Se reposer l’esprit en assistant à un débat réunissant des gens qui partagent nos idées. Écouter tranquillement sans avoir à repérer les pièges et les non-dits. Lâcher prise.
Et puis, paf le chien.
La question – l’éternelle question quand on parle de défense de la vie privée – était « mais que dire à ceux qui n’ont rien à cacher ? ».
La réponse m’a laissé sur ma faim.

La grande question

Non qu’elle fut mauvaise : il s’agissait d’expliquer qu’on a toujours besoin d’un espace privé pour s’interroger, pour plonger en soi-même, pour se forger une intime conviction hors de la pression du regard de l’autre. Il est toujours utile de le rappeler.

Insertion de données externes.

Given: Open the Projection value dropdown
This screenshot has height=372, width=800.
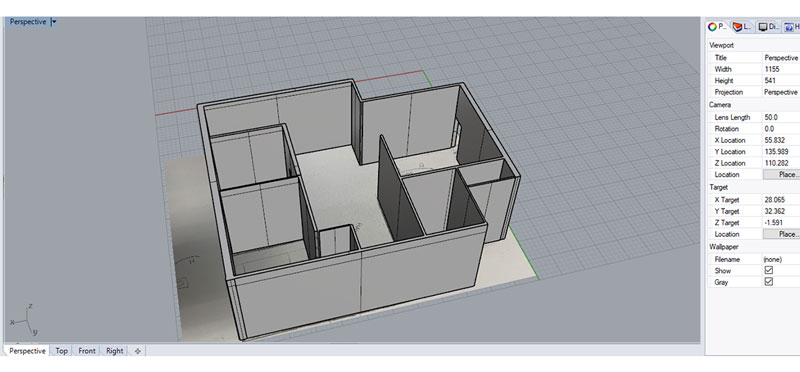Looking at the screenshot, I should click(781, 92).
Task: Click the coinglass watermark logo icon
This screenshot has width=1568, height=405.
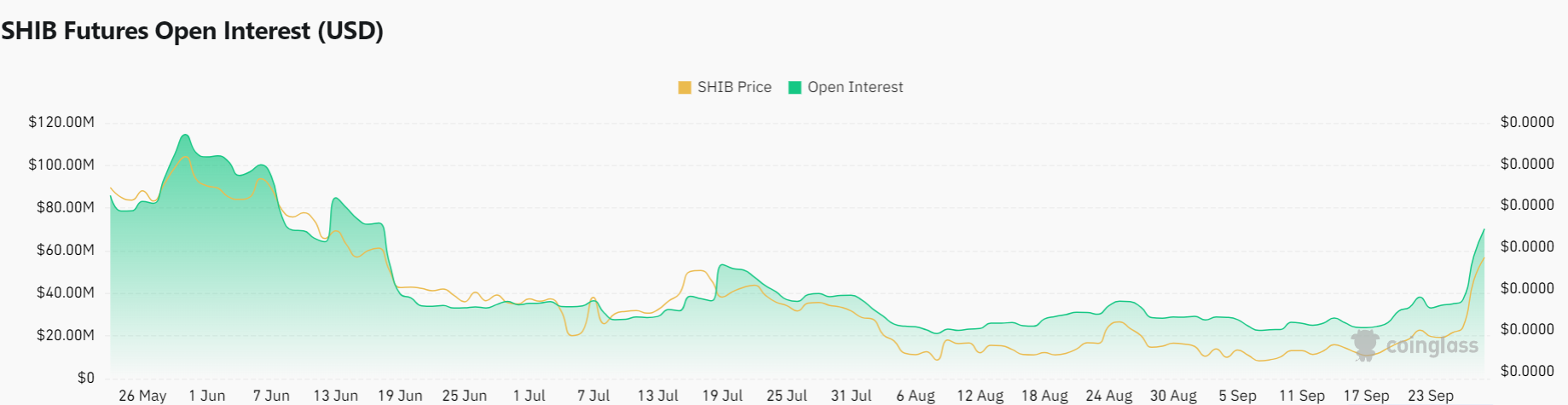Action: (x=1365, y=345)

Il s’agissait, aussi, de rappeler qu’on ne vivra pas dans la même société quand, par exemple, nos assurances et nos banques sauront tout de nos questions en ligne sur le cancer. Nous y sommes presque.

En tout état de cause, c’était une bonne réponse. Elle aurait même été excellente jusqu’aux révélations d’Edward Snowden.
Mais aujourd’hui ?
Si les révélations d’Edward Snowden nous ont appris une chose, ce n’est pas que les états nous espionnent.
Ils l’ont toujours fait.
Ce n’est pas non plus que nos communications électroniques sont écoutées : cela nous le savions au moins depuis 1999 et la description par Duncan Campbell du programme Echelon dans un rapport au Parlement Européen.

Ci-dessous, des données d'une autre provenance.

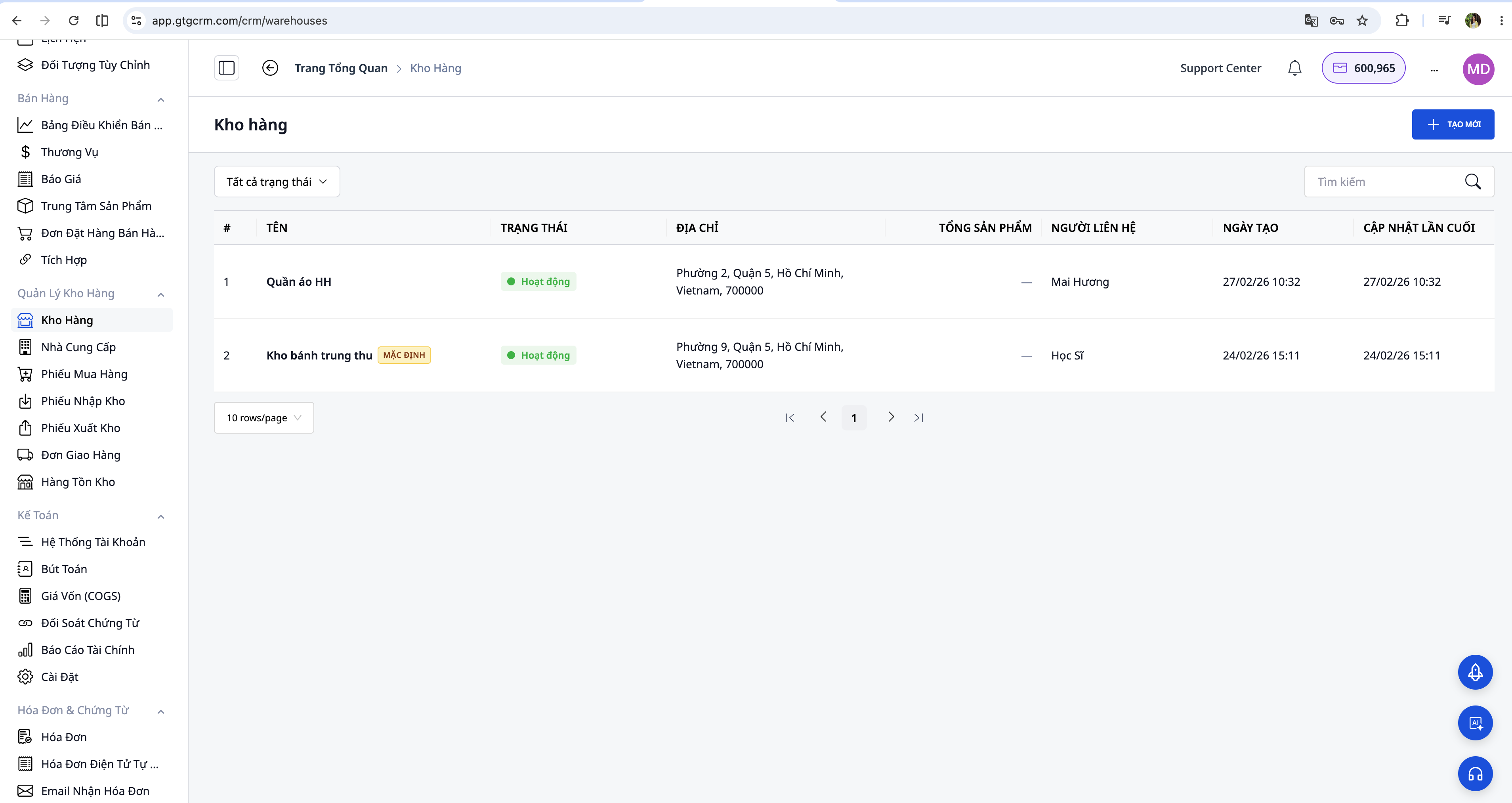This screenshot has height=803, width=1512.
Task: Open Hàng Tồn Kho menu item
Action: (78, 482)
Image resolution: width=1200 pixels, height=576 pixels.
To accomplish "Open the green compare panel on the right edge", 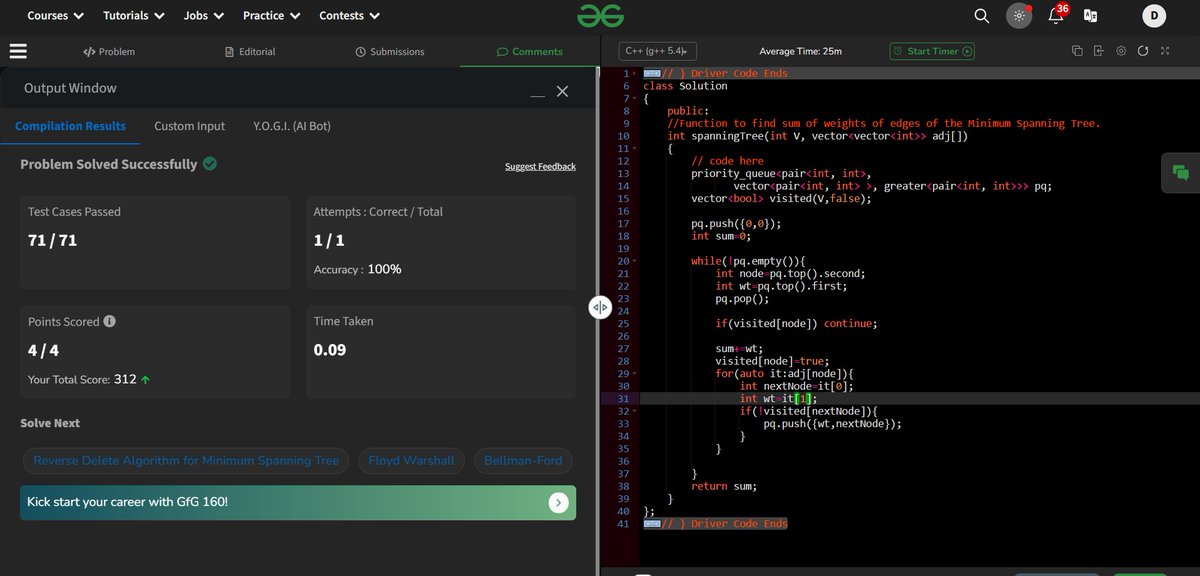I will tap(1180, 172).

Tout au plus avons nous eu confirmation de ce que beaucoup supposaient, et pris conscience de l’ampleur des écoutes et de la complicité des grands opérateurs américains dans la surveillance massive organisée par la NSA.

Mais ce qui constitue la vraie nouveauté, l’information principale du programme PRISM et de ses suites, c’est que l’information recherchée n’est pas ce que nous disons, mais à qui nous le disons.